When Carry On was announced last year, I couldn’t help but feel a bit extra special. In my review for Fangirl, Rowell’s previous YA novel that featured the novel-within-a-novel that eventually inspired her new novel Carry On (did you get that?), I requested that she adapt the Simon Snow scenes to a standalone book. Because in Fangirl the Simon Snow scenes were bonkers: a mash-up of Harry Potter with an Edward Cullen-esque vampire thrown in for good measure, topped off by an astonishingly well-developed mythology for seemingly throwaway scenes.

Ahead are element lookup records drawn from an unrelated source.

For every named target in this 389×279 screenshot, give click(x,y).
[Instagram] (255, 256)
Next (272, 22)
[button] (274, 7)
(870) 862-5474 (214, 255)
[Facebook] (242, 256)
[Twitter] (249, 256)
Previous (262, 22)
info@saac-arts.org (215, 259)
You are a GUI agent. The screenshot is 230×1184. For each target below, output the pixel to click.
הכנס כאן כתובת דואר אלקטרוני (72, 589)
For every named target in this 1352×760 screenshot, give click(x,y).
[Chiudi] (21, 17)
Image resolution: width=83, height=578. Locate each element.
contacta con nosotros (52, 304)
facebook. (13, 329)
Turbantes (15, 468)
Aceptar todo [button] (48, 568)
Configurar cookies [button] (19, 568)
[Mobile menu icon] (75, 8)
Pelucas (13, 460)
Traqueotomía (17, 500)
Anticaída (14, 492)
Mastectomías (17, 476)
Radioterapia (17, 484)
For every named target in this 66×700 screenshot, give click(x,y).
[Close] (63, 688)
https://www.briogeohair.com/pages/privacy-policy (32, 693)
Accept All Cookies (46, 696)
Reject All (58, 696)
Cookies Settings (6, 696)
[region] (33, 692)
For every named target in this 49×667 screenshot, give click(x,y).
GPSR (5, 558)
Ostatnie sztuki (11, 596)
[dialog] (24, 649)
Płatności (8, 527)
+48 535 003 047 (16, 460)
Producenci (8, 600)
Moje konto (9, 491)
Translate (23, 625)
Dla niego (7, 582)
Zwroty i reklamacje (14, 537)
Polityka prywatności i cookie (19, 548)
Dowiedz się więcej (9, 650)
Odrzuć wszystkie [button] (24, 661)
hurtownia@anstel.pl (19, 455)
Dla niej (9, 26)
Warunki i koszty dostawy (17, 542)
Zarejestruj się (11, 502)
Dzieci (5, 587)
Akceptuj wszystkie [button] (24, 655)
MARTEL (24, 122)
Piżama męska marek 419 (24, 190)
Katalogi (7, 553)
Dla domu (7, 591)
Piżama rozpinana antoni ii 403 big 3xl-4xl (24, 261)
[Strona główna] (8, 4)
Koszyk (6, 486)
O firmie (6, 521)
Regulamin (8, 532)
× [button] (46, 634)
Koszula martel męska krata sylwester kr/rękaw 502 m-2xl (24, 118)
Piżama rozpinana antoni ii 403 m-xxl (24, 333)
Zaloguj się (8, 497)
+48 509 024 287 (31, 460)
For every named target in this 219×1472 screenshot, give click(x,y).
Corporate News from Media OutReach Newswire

So Rainbow wrote it (for me! And I guess the thousands of others who clamored for it), and here I am, deeply downtrodden, because I have to report that this special-order book was not what I wanted. And okay, I immediately recognize that “this book is not what I wanted” is not a valid criticism. Rainbow doesn’t know who I am and she is not writing for me and that is good! Authors tend to shoot themselves in the foot as soon as they write for an audience. But the criticism holds somewhat seeing as Carry On is not Rainbow’s first Simon Snow rodeo. These characters already existed elsewhere; Carry On, as I understood it, would simply be their movement towards center stage.
Simon, Baz, Penelope and the gang have not just found the spotlight, however. They are entirely different incarnations of the characters I recall from Fangirl. And in shocking ways too. Originally, Simon and Co. were thick, meaty characters, dripping with turmoil in the face of insurmountable obstacles, but always–always–surmounting them. They managed to shine so brightly despite the fact that their appearances were intermittent and brusque. With more than 500 pages all to themselves in this novel, I expected their stories to develop in more complex and epic ways. Yet faced with so many pages to fill, they deflate to dull versions of their Fangirl selves. Petty problems rule the day; the supreme villain is rarely mentioned. Which I suppose is true in other epic fantasy novels. Harry Potter was not always thinking about Voldemort. For serious swaths of the series, he’s more concerned with Quidditch.
But Rainbow Rowell does not have the same advantages JKR had writing Harry Potter. Carry On is as if she started writing the series at Deathly Hallows. There’s so much that happened before, but we don’t see it so the stakes are so much lower. The result is a sham, a house of cards she tries to convince us is an actual house. But the little gusts the pages made as I turned them faster–eager to get to the good bits and finally eager to finish because there were no truly good bits–blew the whole house down. And then I see that Simon and everyone was just paper, thin and lifeless paper.